While council is stressing it is not going to introduce water restrictions, three major projects are underway, with one requiring the main reservoir to be emptied for a few days while it is connected to the new filtration system.

During that period, water will be sourced from a smaller holding facility but officers believe it will be adequate if everything goes to plan.

The three projects involve upgrades to the filtration system, the raw water pump, and the booster pump station and, when completed, will increase the capacity of the plant.

The upgrade to the booster pump station will not only increase the fire-fighting capacity in the Mareeba township area but also tackle ongoing water pressure issues on the western side of the town and ensure council meets the minimum required water pressure standards to its residents.

Infrastructure Services director Glenda Kirk said during the upgrade works, all of which will be finished by 30 June 2024, some components of the water treatment plant would be taken offline.
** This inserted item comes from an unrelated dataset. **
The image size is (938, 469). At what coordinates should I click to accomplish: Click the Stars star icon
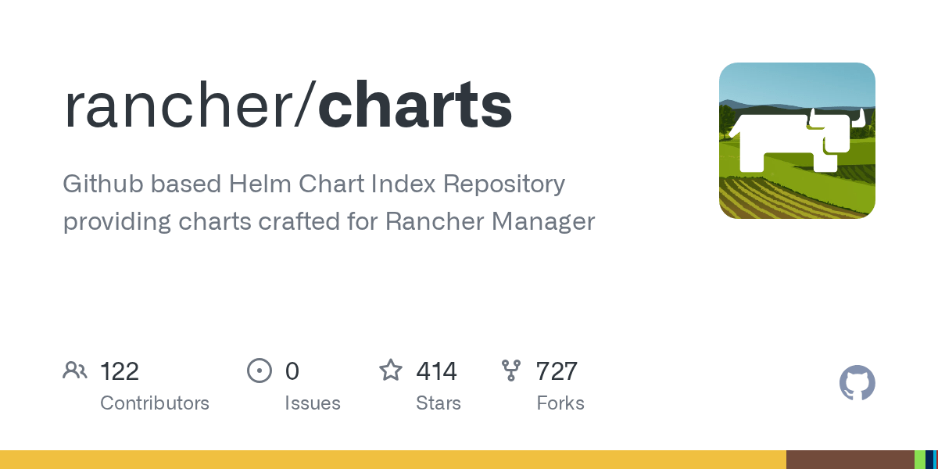coord(391,370)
“It means that we are doing reconfigurations of our existing plant so some of the components will remain online but at various stages of the project we will need to take components offline which means we won’t be supplying the full complement of water,” she said.

“We have done some careful monitoring and we are seeing some pretty high water consumption as you would expect at this time of the year.

“We have done some risk planning and trialling and we don’t believe that we will need to implement water restrictions ahead of that (works at the end of this month).

“However, one of our contingency measures within the risk management plan is that if we encounter issues throughout that project we may need to implement water restrictions quite suddenly because we have to connect to our main water reservoir and to do that we have to drain the reservoir and operate on a smaller reservoir.

“We’re confident that if nothing goes wrong, the community will not even know.

“If we have any major delays or issues with that connection, we will certainly let the community know. At this stage we are just asking people to be mindful of their water use.”

Water mains continue to be a problem for the council, with 52 breaks to date this year which is more than previous years despite council’s water main replacement program.

Council is about halfway through its 10-year water main replacement strategy which seeks to replace the most ageing pipes and is part of 30-year plan for all mains to be eventually replaced.

Ms Kirk said the importance of the program could not be over-estimated.

“While it’s higher (number of breaks), we started a lot more breaks in January which has carried through the year,” she said.

“It demonstrates that the water main program is hugely critical. I would hate to think about what that graph might look like if we weren’t replacing the 2-3km a year that we have been.

“While we have that 10-year program that identified areas that we needed to do year by year, we’re also adapting that program as we see areas where we have had to reactive.

“Mason Street, for example, was not in our register as being high risk, but we did identify some breaks late last year so that’s now been included in the program.”

She said many other areas of the State were experiencing the same issues because water mains were probably installed around the same time and hitting “end of life”.

“Asbestos cement fails over time and that can set of a chain reaction when you do have those because the whole main is vulnerable,” she explained.

“When it’s dry they break, when it’s wet they break, they are just very temperamental because at the moment what’s supporting those old asbestos water mains is the surrounding ground so when that shrinks or swells, that’s when we see those breaks.

“I think we will still see increases in breaks for the rest of the year.”

Mayor Angela Toppin said council had anticipated the breakages when council developed its 10-year replacement strategy.

“We are more than halfway through it but that doesn’t mean the other half isn’t as bad or even worse,” she said.

Ms Kirk said the10-year strategy was part of a 30-year replacement program.

“So, we have decades of this ahead of us,” she added.